▶ [Written instruction]: Rewrite the items from the line with "Tap the egg-shaped loading icon" up to and including the line with "coord(362,549)", replacing "loading icon" with "spinner" and keeping everything else unchanged. Leave the pictures out of your answer.

▶ [Records for this exercise]:
════════════════════

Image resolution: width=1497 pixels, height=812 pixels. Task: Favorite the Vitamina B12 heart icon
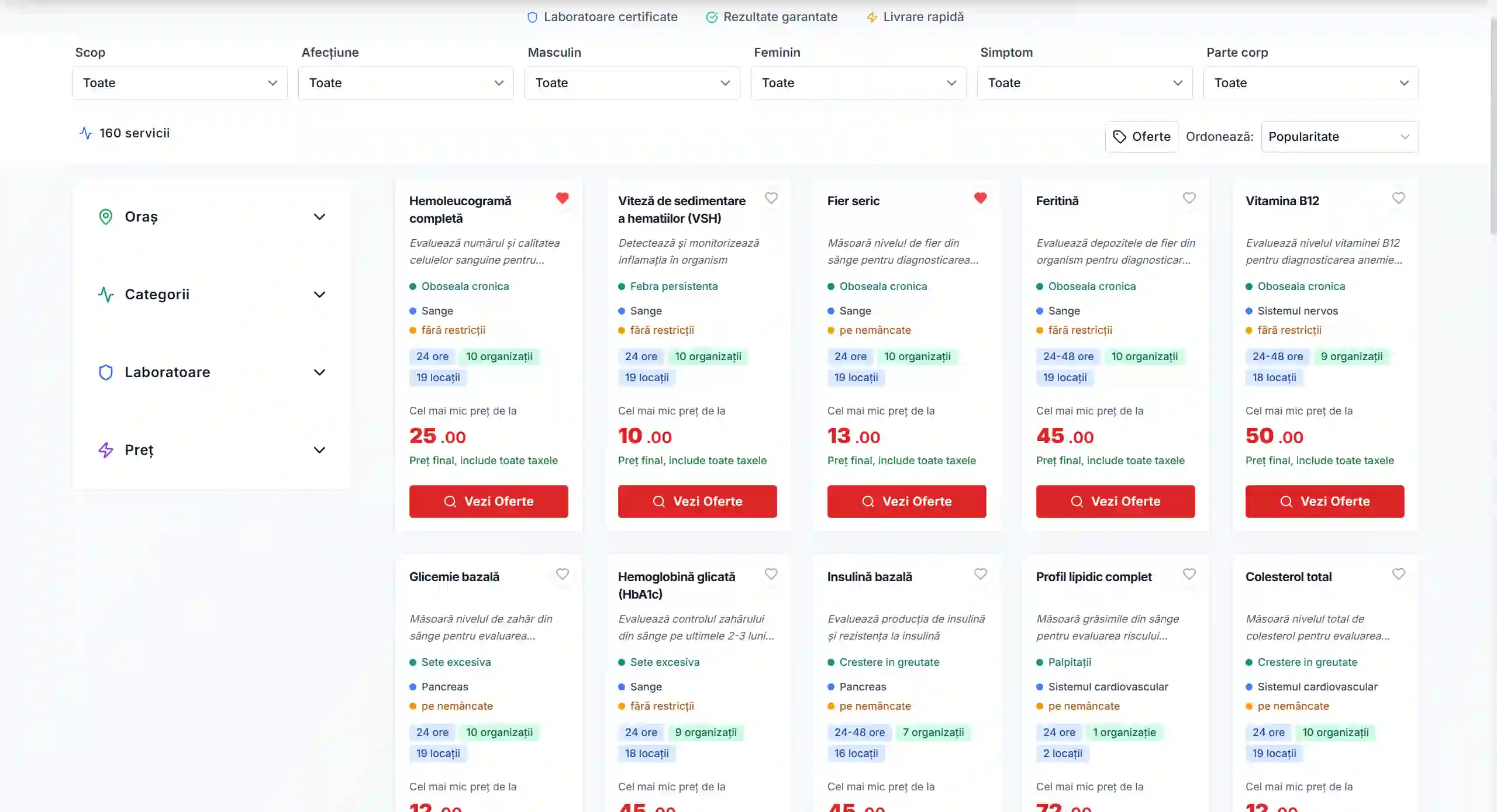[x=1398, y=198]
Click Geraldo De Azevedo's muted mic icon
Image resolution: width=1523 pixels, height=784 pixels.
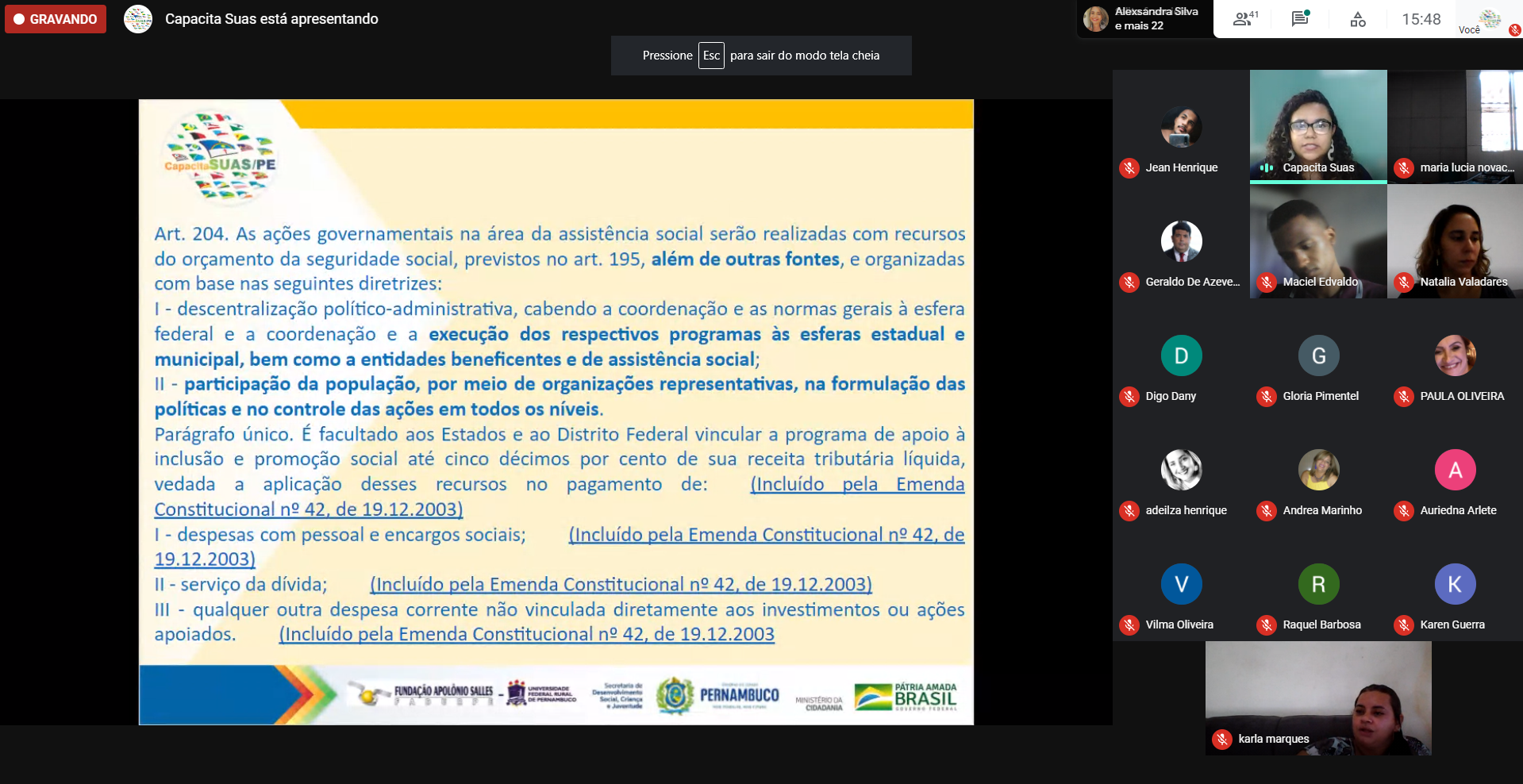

════════════════════

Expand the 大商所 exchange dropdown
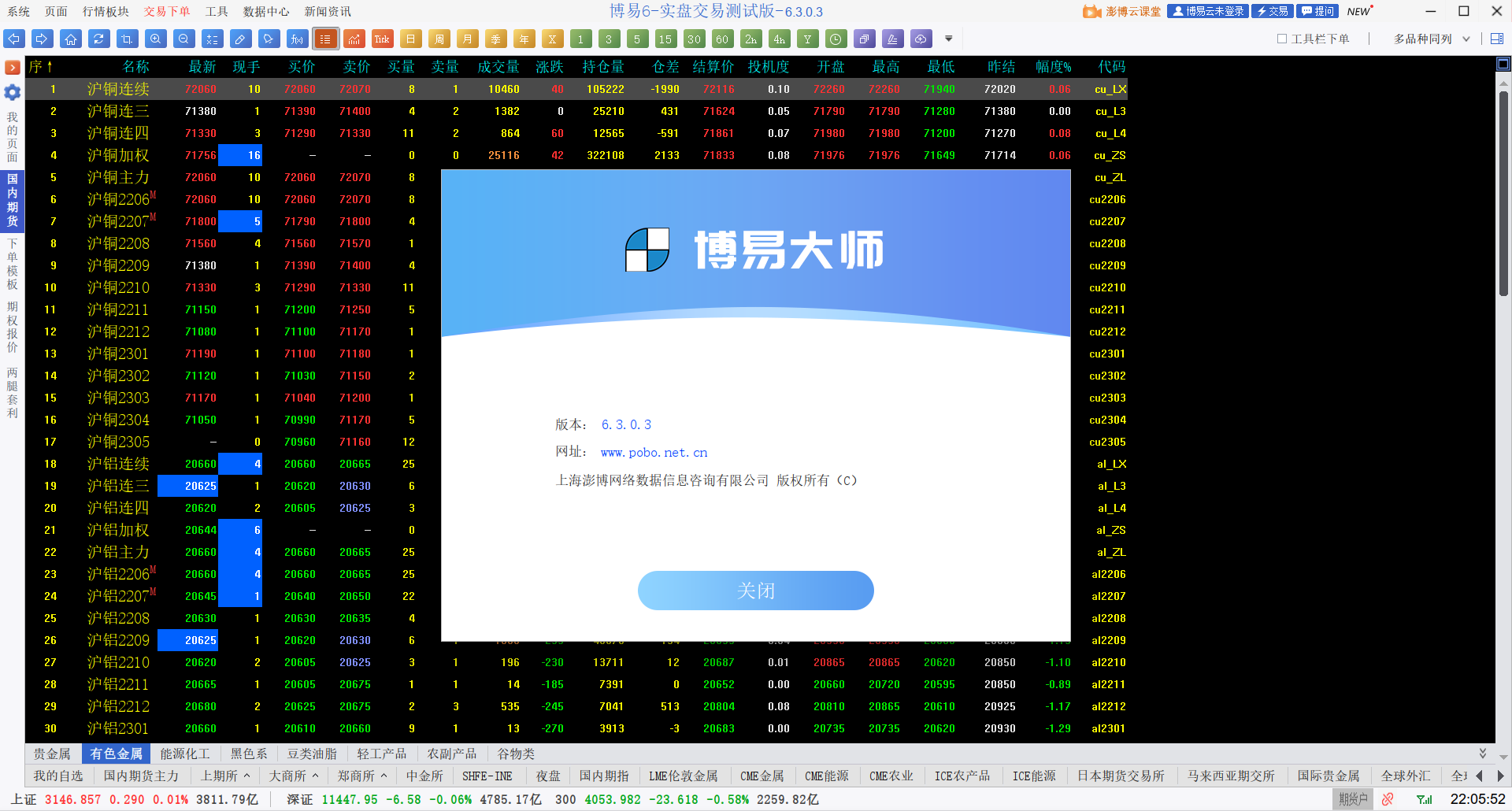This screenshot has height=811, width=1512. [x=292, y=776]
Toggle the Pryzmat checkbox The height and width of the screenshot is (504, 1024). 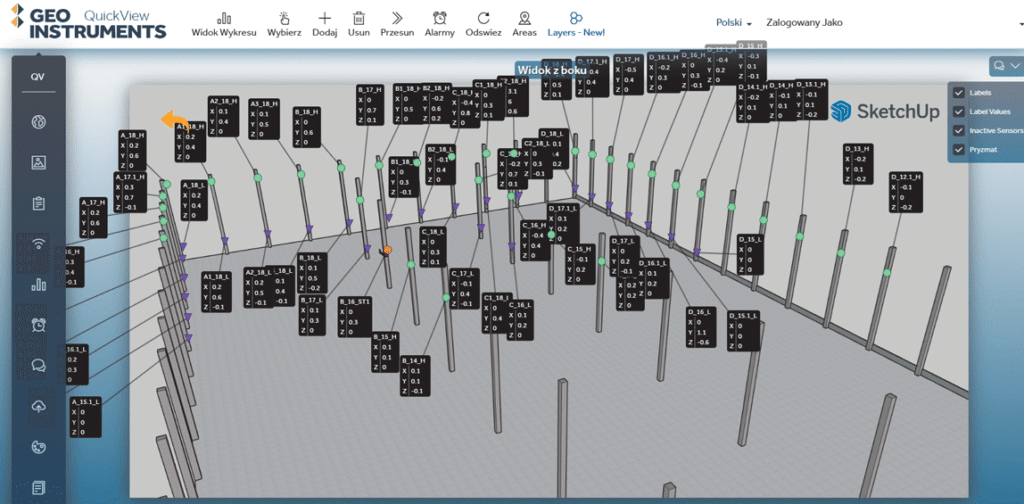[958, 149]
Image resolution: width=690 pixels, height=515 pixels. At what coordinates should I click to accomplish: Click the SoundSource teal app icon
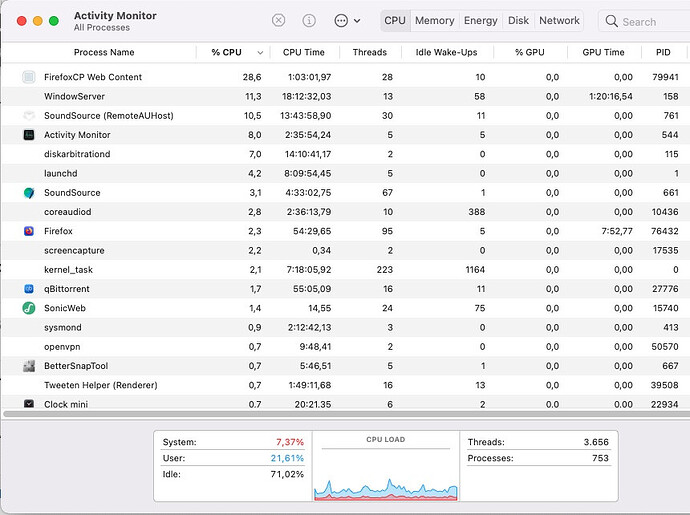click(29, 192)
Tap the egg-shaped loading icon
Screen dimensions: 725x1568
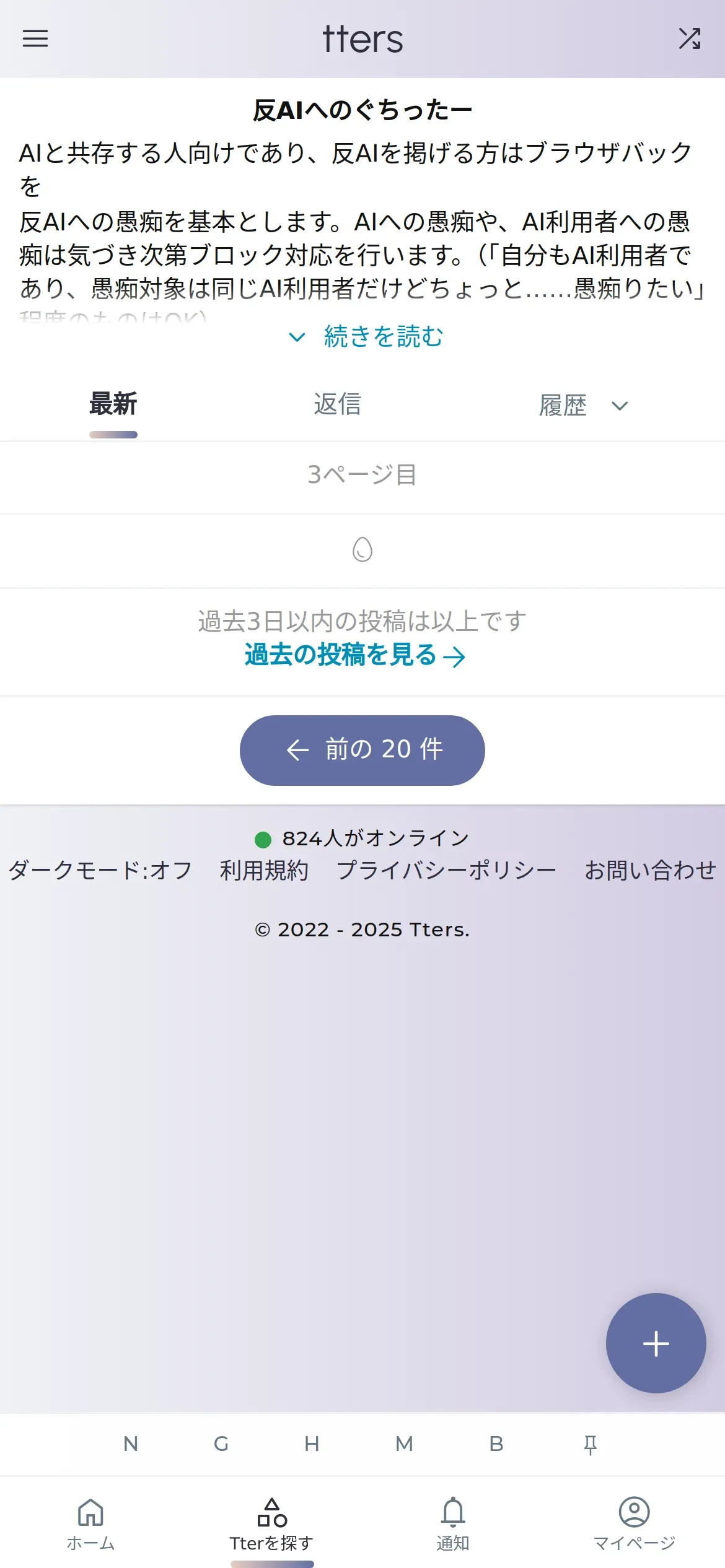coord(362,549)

════════════════════

▶ [Result]:
Tap the egg-shaped spinner
Screen dimensions: 725x1568
coord(362,549)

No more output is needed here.